Pixel coordinate grounding data:
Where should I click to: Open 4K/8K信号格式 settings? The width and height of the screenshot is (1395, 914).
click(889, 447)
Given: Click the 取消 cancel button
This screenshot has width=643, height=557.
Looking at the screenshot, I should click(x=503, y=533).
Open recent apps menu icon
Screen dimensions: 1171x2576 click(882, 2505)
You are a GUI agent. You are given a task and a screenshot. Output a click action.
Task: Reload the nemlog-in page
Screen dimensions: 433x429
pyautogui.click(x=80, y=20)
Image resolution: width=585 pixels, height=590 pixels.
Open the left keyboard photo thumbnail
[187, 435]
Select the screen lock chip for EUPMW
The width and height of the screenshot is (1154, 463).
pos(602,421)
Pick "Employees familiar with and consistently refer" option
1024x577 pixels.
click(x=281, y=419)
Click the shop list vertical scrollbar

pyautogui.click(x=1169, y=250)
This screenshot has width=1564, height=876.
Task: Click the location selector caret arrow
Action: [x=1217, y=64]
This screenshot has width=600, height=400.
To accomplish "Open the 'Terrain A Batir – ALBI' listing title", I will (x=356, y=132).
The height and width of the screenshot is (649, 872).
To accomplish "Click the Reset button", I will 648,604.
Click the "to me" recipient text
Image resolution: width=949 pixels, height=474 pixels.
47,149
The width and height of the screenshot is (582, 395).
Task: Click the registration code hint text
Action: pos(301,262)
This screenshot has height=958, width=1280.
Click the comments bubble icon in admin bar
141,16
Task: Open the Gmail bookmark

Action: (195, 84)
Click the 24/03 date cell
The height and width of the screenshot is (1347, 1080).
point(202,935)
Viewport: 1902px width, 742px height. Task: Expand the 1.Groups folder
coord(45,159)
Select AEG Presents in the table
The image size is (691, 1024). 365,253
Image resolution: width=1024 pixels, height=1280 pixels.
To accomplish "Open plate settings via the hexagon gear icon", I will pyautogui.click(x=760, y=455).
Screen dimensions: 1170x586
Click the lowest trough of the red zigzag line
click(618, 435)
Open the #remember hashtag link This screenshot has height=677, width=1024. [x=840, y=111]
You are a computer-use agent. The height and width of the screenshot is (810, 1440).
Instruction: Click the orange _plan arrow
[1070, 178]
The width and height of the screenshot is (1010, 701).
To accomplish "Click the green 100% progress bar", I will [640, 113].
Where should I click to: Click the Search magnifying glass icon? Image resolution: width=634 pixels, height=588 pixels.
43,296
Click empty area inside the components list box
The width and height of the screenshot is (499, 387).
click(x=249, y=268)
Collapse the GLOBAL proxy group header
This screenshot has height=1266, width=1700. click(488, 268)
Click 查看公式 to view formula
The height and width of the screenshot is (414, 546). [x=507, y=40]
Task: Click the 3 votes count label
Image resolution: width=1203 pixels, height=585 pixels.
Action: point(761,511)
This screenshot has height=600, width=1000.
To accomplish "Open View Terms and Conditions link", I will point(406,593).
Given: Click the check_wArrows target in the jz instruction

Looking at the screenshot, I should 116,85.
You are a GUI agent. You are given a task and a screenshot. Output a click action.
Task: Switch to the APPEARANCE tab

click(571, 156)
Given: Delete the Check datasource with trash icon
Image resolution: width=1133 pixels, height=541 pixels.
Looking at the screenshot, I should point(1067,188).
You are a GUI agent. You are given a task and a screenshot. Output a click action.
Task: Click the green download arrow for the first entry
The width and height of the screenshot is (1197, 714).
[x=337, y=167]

> [Aim of the task]: Restate exactly the lines running from the line with "Image resolution: width=1133" to the end of the entries above, both ends included.

> [Response]:
Image resolution: width=1133 pixels, height=541 pixels.
Looking at the screenshot, I should point(1067,188).
You are a GUI agent. You are given a task and a screenshot. Output a click action.
Task: Click the green download arrow for the first entry
The width and height of the screenshot is (1197, 714).
[x=337, y=167]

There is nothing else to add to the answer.